Activity => A single stretch of the material below is to be transcribed exactly, starting at the line with "Task: Click the ПОДІЛИТИСЯ share button" and ending after the line with "The image size is (1456, 819).".

Available data =>
━━━━━━━━━━

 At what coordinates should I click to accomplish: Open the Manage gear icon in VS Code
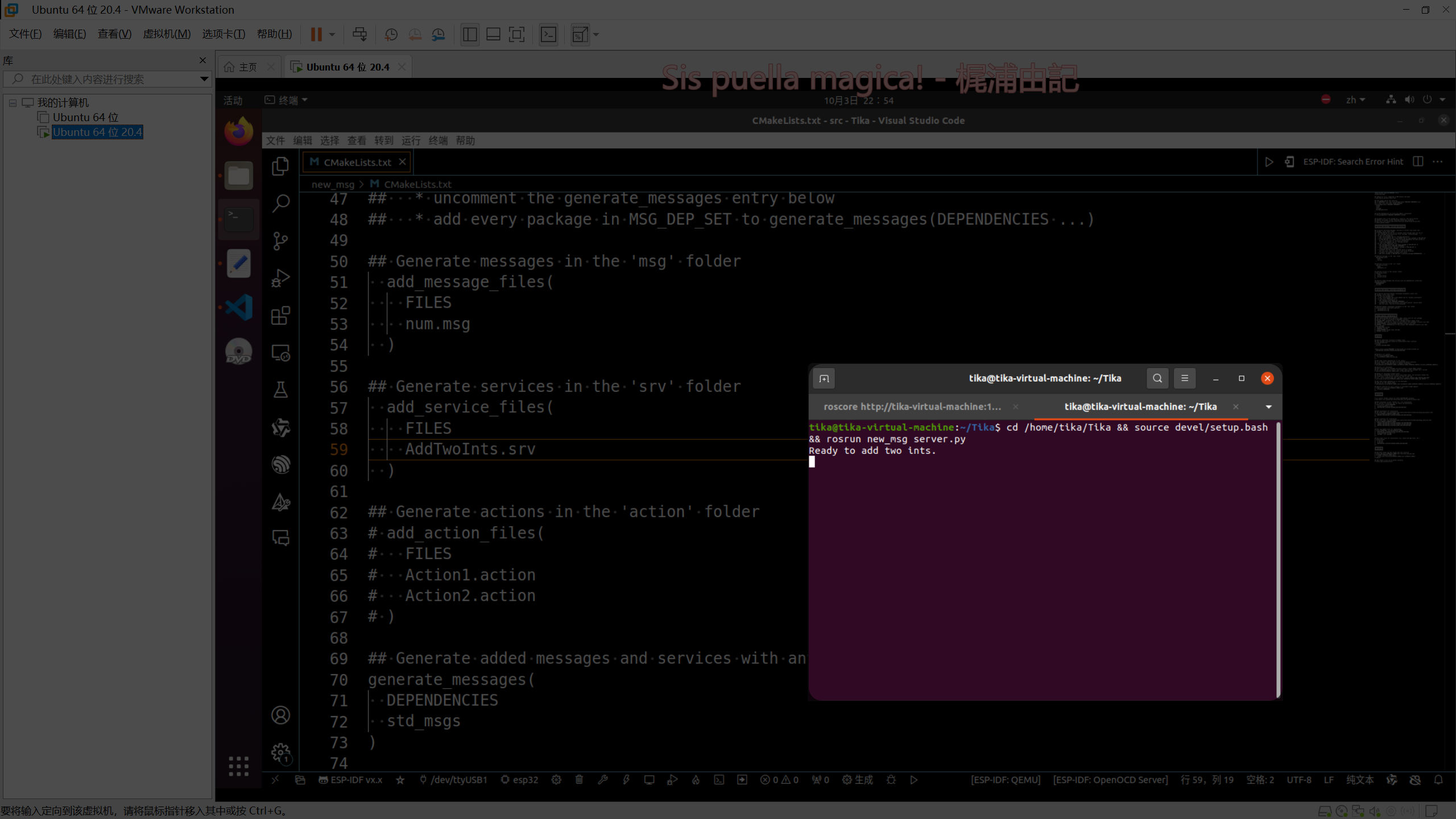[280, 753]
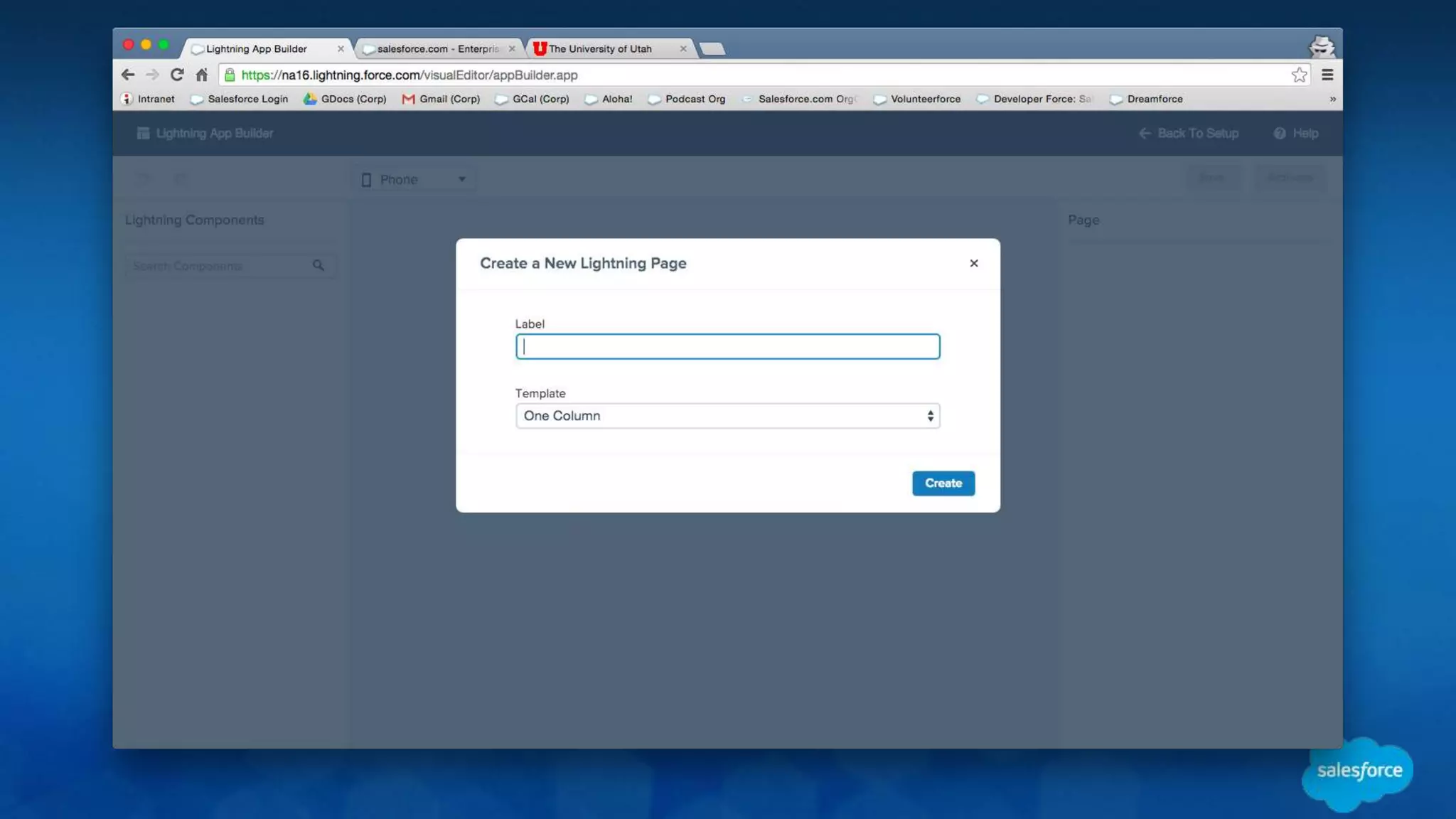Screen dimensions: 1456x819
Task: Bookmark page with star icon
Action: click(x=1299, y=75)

━━━━━━━━━━

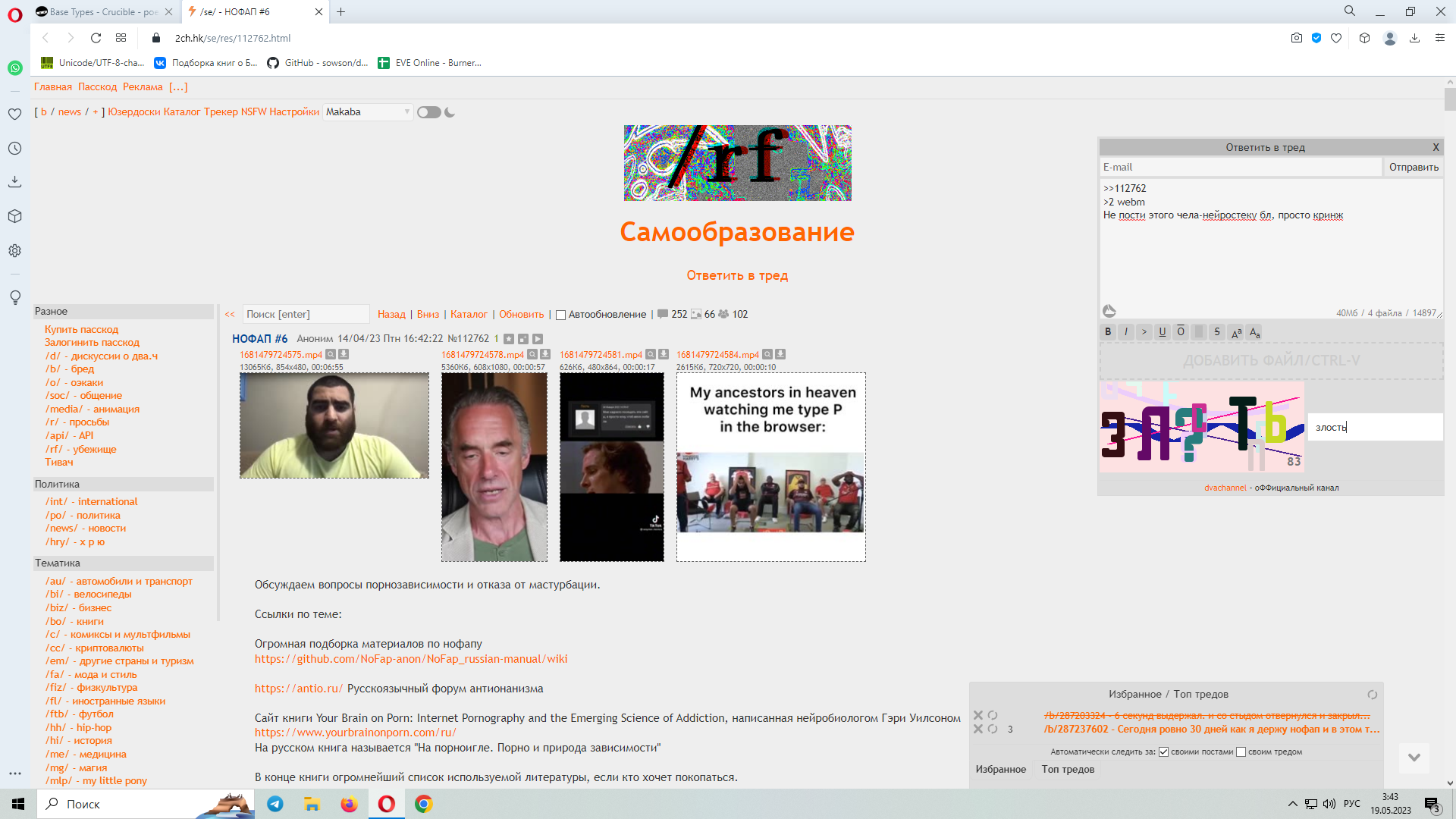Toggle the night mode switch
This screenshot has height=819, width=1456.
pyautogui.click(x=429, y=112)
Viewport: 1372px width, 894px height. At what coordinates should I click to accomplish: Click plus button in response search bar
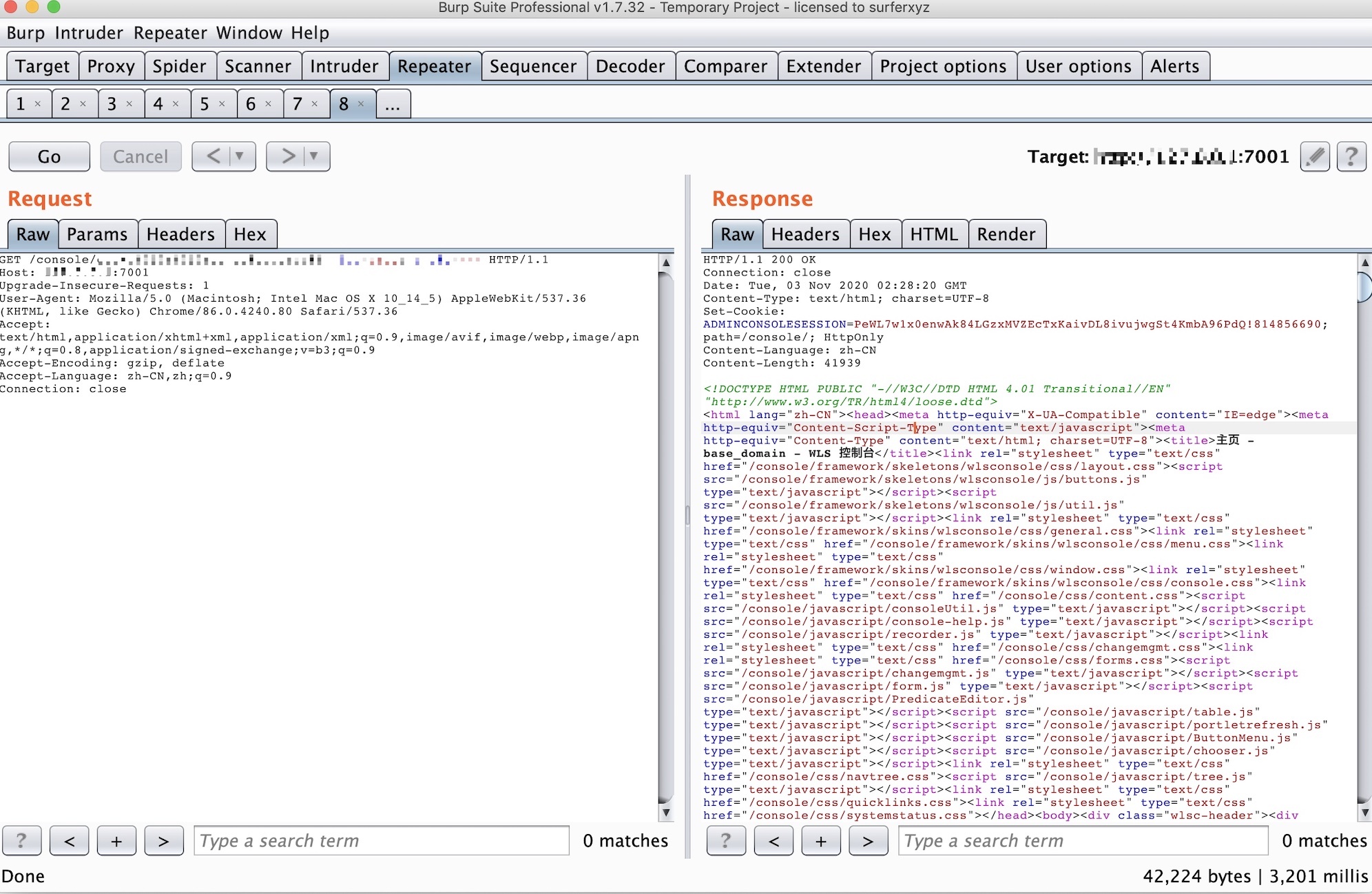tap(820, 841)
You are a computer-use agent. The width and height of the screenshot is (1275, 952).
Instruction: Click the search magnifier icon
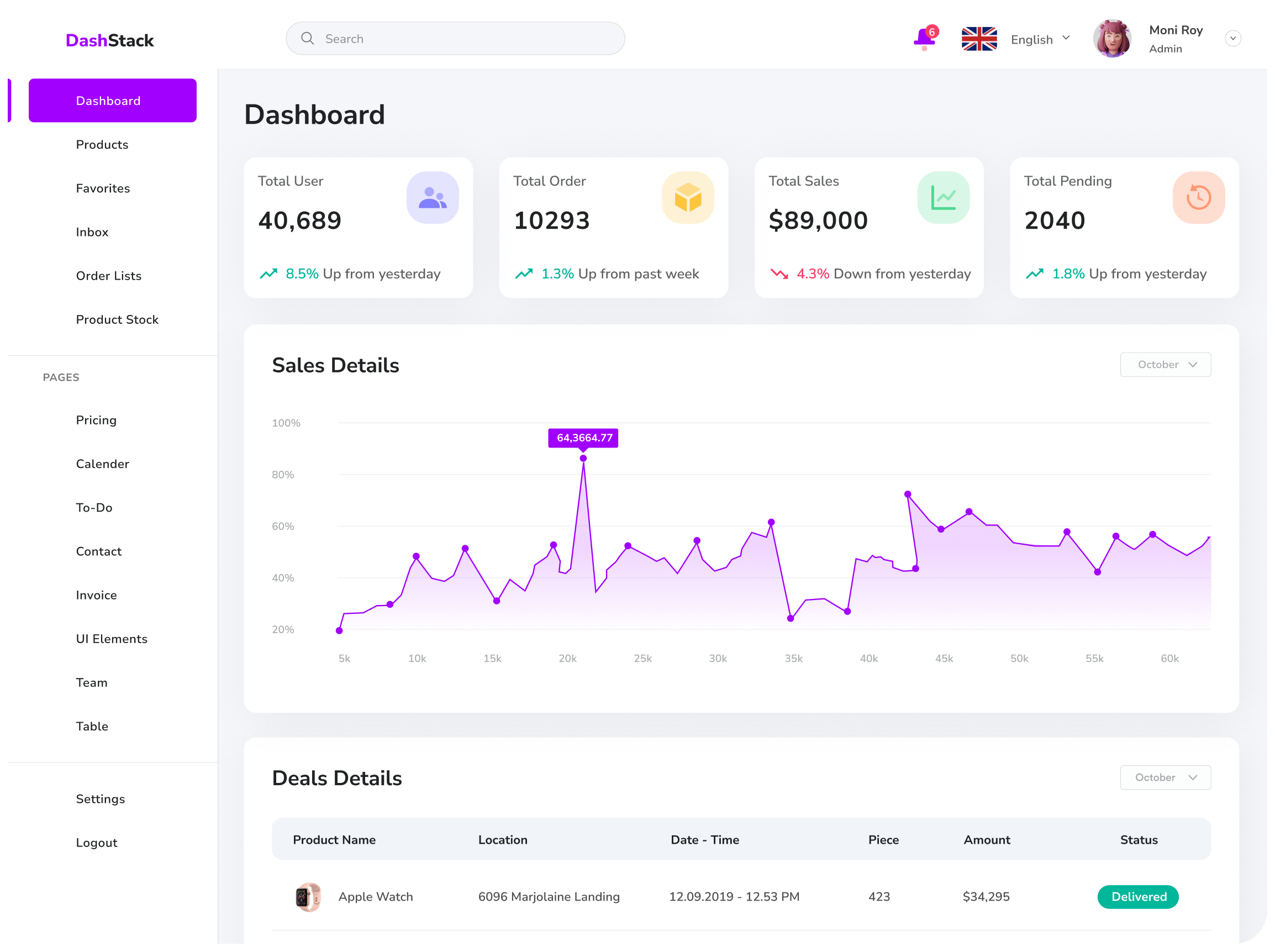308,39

━━━━━━━━━━

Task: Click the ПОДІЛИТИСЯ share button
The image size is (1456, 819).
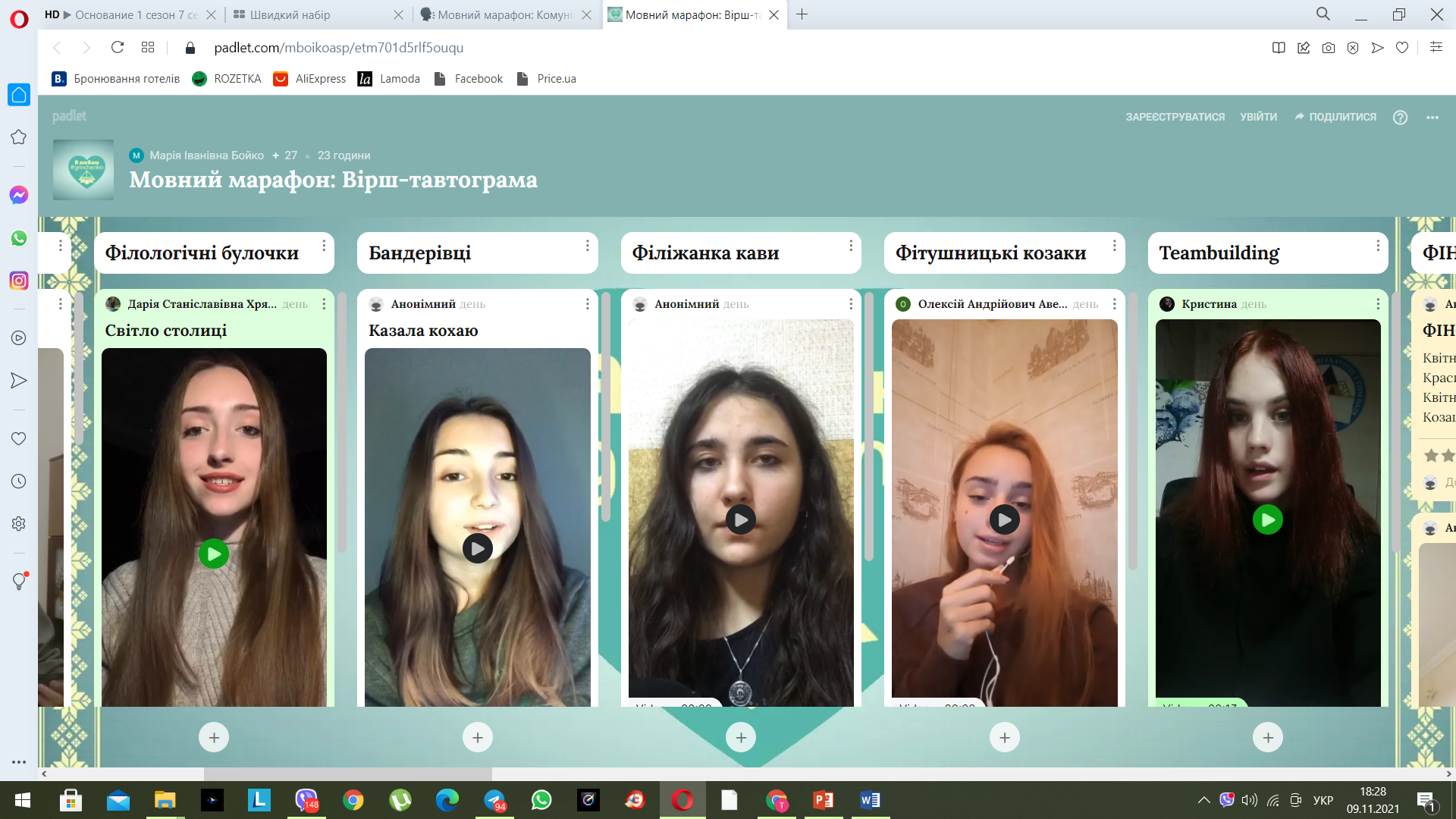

━━━━━━━━━━

The completed task =>
Task: Click the ПОДІЛИТИСЯ share button
The image size is (1456, 819).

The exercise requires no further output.